Sept Wisconsin NSA Construction
Unemployment Since 2004
   2004   7.9%
   2005  7.2%
   2006 7.8%
   2007  8.4%
   2008  8.6%
   2009  13.4%
   2010  14.5%
   2011  11.5%
   2012  11.6%
   2013  9.4%
   2014  9.1%
   2015  5.5%
   2016  5.7%
   2017  2.0%
   2018  3.2%
   2019  2.7%
     

WASHINGTON, D.C.—Wisconsin's estimated not seasonally adjusted construction unemployment rate in September was 2.7%, according to an analysis of U.S. Bureau of Labor Statistics (BLS) data released by Associated Builders and Contractors (ABC). The rate is the second lowest September on record, down a half percent from the previous month, 16th lowest among the states, and 0.2% lower than the Wisconsin overall unemployment rate.

This is the fifth consecutive month that the rate for construction was lower than the overall state unemployment rate. Once again, Wisconsin is outperforming its neighbors, including Iowa (3.6%); Minnesota (4.0%), Illinois (4.6%) and Michigan (4.6%).

The construction industry employed 155,000 more workers nationally compared to September 2018, as the September 2019 national NSA construction unemployment rate fell from 4.1% to 3.2% over the same period, according to BLS numbers. But the worrying trend of declining growth in construction employment continues. September’s increase in year-over-year employment is the smallest increase since the January 2013 increase of 116,000. Part of the slowdown in employment growth may be result of the continued shortage of skilled workers.

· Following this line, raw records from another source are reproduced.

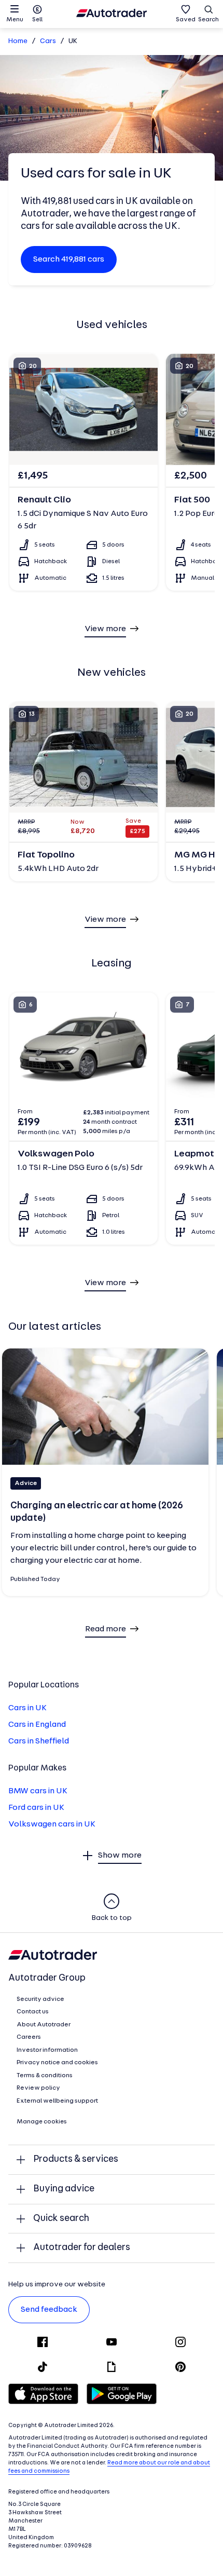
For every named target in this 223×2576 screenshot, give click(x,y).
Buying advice (63, 2189)
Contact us (33, 2012)
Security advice (40, 1999)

“In September, above-average temperatures in much of the country may have helped construction activity in some areas, but hurt it in other parts of the country,” said Bernard M. Markstein, Ph.D., president and chief economist of Markstein Advisors, who conducted the analysis for ABC. “Also, above-average precipitation in the upper Midwest and on the West Coast likely slowed construction in those regions. Higher building materials prices and the threat of additional increases due to the possible imposition of new tariffs have been and continue to be a drag on construction.”

Because these industry-specific rates are not seasonally adjusted, national and state-level unemployment rates are best evaluated on a year-over-year basis. The monthly movement of rates still provides some information, although extra care must be used when drawing conclusions from these variations.